Norberto Dorta Sánchez y Luis Alberto Dorta Sánchez, hermanos presos políticos del 11J, fueron notificados de una nueva causa penal por un supuesto delito de atentado el 30 de julio en la Prisión Provincial de Las Tunas, luego de un incidente con un oficial penitenciario en el campamento La Palma, del municipio Jesús Menéndez.
Fidel Mojena Rivero, activista artemiseño, fue recluido en la prisión de Guanajay, provincia Artemisa, y acusado del supuesto delito de propaganda contra el orden constitucional, luego de haber denunciado públicamente en redes sociales las fallas del gobierno cubano en el suministro eléctrico, el agua potable y la recogida de basura.
María Yilian Franco Díaz fue detenida junto a su hijo de cuatro años el 30 de julio en La Habana, tras participar la noche anterior en una protesta en El Fanguito por la falta de electricidad, agua y gas. Denuncias indican que varias madres fueron citadas y arrestadas incluso después de que se les prometiera que no habría represalia tras la protesta vecinal.

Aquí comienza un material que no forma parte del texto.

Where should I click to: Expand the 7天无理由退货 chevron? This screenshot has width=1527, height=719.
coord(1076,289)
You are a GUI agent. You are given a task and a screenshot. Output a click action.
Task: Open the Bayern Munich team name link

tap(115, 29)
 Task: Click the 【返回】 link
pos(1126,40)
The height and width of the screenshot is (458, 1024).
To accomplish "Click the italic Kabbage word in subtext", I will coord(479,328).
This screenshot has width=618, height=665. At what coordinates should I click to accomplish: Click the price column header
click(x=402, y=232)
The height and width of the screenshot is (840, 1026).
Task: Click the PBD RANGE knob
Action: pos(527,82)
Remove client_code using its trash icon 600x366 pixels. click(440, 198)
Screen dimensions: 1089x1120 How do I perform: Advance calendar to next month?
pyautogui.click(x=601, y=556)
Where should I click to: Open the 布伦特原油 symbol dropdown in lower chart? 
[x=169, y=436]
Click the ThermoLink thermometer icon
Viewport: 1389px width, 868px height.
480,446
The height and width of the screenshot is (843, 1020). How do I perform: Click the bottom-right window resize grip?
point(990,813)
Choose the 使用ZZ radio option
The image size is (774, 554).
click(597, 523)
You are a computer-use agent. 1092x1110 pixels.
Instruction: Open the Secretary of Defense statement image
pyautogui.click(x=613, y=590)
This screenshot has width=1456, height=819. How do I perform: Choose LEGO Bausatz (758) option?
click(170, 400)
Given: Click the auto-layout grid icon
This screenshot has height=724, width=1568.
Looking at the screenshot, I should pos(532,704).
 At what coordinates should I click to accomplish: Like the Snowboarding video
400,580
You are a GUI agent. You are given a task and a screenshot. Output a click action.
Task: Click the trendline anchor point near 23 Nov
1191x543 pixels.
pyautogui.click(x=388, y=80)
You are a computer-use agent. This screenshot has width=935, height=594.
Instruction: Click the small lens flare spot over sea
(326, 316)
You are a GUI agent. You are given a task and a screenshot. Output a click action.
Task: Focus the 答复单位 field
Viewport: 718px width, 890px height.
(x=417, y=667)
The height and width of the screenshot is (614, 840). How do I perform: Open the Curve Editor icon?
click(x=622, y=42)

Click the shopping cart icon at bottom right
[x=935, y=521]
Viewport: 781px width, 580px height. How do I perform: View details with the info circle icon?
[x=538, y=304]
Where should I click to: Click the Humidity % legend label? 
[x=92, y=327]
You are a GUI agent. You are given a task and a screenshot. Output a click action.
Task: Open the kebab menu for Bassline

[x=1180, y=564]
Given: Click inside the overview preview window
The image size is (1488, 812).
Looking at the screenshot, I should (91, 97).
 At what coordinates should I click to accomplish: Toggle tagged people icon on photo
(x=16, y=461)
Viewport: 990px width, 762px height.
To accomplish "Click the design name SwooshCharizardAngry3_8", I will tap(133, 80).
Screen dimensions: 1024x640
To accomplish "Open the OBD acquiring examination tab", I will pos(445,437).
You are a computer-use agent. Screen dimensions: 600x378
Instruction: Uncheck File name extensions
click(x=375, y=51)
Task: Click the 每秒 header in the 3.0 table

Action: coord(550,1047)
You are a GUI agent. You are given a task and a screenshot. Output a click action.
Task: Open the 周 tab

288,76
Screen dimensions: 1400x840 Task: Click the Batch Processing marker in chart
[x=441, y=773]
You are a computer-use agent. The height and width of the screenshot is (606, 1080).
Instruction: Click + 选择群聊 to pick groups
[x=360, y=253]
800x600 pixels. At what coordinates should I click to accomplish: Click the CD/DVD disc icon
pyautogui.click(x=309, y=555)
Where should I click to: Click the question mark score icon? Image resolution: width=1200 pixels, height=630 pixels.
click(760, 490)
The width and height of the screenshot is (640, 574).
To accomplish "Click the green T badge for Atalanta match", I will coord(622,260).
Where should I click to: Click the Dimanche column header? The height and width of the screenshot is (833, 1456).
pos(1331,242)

Fernando Vázquez Guerra, preso político, permanece recluido en la prisión «La Empresita», en Camagüey, donde desde hace aproximadamente un mes presenta dolores en el pecho, con irradiación por debajo de las costillas, y episodios de vómito, sin que las autoridades penitenciarias le hayan realizado los estudios médicos indicados —un ultrasonido y un electrocardiograma— pese a haberlos reprogramado en tres ocasiones.
El activista Yoel Pérez fue citado de manera verbal y sin documento oficial para presentarse a las cinco de la tarde de este 21 de julio ante el aparato de control estatal en el poblado de El Cobre, Santiago de Cuba; tras acudir al llamado, permaneció varias horas sin que familiares y allegados lograran conocer su paradero.